About prepare_data.sh

Question

About prepare_data.sh

Closed this issue 6 years ago · 5 comments

I saw we have to remove empty target sentences for the NUCLE development data.
Do we have to do the same for the NUCLE training data?
Thank you very much.

Answer 1 · 2018-06-29T11:40:43.000Z

The parallel training data (NUCLE+Lang8) is cleaned https://github.com/nusnlp/mlconvgec2018/blob/master/data/prepare_data.sh#L94 so that only non-empty sentence pairs are retained.

Answer 2 · 2018-12-02T13:04:25.000Z

In many <incorrect, correct> pairs of lang-8 data, there are additional comments. If we feed this to our models as is, I think it will not be very useful.
I guess the current scripts for cleaning data does not remove additional comments provided along with correct sentences.
Is there any script which handles this problem?

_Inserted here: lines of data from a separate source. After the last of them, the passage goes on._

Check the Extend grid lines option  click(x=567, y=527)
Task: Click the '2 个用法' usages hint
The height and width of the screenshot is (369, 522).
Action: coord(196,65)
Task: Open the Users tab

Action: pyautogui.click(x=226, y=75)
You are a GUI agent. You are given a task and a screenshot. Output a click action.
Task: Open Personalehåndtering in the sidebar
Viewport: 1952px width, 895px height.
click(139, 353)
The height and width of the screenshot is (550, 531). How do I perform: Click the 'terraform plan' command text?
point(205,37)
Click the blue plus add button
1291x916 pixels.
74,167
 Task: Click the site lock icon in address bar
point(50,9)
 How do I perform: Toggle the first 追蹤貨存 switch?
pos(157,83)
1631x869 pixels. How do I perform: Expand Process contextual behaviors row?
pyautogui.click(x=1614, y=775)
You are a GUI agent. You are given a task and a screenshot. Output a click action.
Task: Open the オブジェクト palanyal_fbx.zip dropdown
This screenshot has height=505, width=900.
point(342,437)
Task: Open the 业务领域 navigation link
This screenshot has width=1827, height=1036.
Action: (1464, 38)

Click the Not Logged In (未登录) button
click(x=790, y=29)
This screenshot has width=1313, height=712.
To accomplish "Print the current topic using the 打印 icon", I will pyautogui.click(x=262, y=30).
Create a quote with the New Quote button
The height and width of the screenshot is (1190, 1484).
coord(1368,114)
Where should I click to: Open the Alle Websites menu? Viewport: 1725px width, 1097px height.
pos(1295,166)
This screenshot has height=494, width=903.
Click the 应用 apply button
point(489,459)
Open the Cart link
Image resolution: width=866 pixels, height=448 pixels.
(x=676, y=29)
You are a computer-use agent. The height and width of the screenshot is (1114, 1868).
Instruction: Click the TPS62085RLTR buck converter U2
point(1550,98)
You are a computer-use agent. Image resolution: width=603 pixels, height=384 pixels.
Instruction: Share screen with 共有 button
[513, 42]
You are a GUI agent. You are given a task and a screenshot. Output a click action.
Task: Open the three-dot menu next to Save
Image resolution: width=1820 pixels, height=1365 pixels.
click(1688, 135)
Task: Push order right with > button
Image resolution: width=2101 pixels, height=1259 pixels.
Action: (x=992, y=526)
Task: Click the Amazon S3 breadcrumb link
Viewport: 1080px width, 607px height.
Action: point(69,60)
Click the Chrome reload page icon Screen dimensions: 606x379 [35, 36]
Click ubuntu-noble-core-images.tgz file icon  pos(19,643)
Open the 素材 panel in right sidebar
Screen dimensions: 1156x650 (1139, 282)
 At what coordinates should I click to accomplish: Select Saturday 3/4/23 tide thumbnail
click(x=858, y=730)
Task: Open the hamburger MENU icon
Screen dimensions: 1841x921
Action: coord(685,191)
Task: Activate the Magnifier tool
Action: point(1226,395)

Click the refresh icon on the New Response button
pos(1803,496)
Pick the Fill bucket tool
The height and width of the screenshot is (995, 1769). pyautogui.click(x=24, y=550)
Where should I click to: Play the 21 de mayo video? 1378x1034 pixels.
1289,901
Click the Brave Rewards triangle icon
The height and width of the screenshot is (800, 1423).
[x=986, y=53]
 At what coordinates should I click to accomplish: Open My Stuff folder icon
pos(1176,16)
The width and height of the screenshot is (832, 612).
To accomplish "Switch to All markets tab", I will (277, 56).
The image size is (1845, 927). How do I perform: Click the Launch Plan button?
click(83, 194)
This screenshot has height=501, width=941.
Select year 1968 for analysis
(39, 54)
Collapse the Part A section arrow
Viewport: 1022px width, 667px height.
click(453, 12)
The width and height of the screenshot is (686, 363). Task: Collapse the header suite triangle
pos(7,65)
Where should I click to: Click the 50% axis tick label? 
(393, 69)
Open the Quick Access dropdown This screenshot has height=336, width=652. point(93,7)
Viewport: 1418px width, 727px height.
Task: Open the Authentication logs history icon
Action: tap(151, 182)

Answer 3 · 2018-12-02T13:06:56.000Z

No, the current pre-processing pipeline does not involve any specific rules to remove additional comments. However, the clean-corpus-n.perl script (from Moses SMT toolkit) that is used within the preprocess.sh script removes source-target sentence pairs which are substantially different in terms of length.

Answer 4 · 2018-12-02T13:09:18.000Z

Thanks,
I see. Removing source-target pairs where len(target)> 1.5*len(source) rejects around 30% of data. :(

Answer 5 · 2018-12-02T13:11:22.000Z

I think the ratio used is 9, not 1.5. The script also removes sentences which are more than 80 tokens and less than 1 token.